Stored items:

[Start of section]

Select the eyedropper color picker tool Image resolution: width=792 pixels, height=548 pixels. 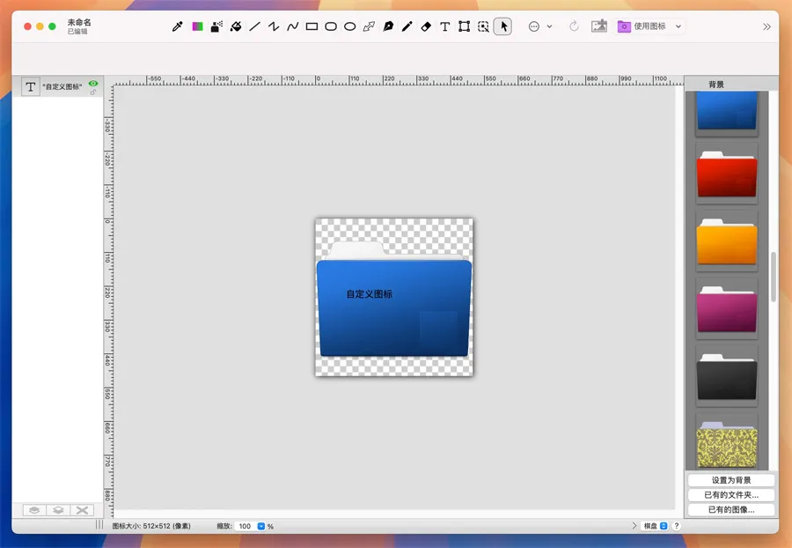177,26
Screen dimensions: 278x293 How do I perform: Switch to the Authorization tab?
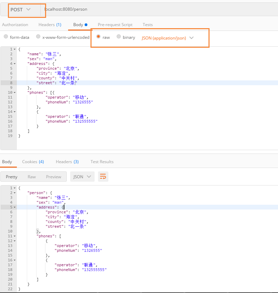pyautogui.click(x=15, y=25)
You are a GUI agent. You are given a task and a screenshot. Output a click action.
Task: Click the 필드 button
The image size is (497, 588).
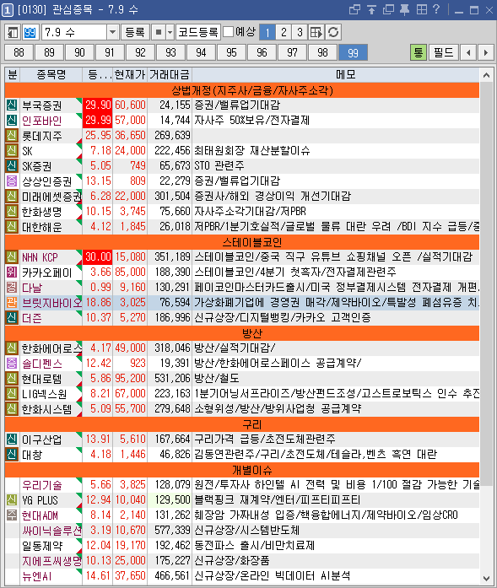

[End of section]

Work request:
Return the lines from the one containing "Screen dimensions: 278x293" through the last line of the records, both included, exactly as written and with no pictures.

Solution to this problem:
Screen dimensions: 278x293 How do I perform: Switch to the Authorization tab?
pyautogui.click(x=15, y=25)
You are a GUI agent. You are given a task and a screenshot. Output a click action.
Task: Click the 필드 button
The image size is (497, 588).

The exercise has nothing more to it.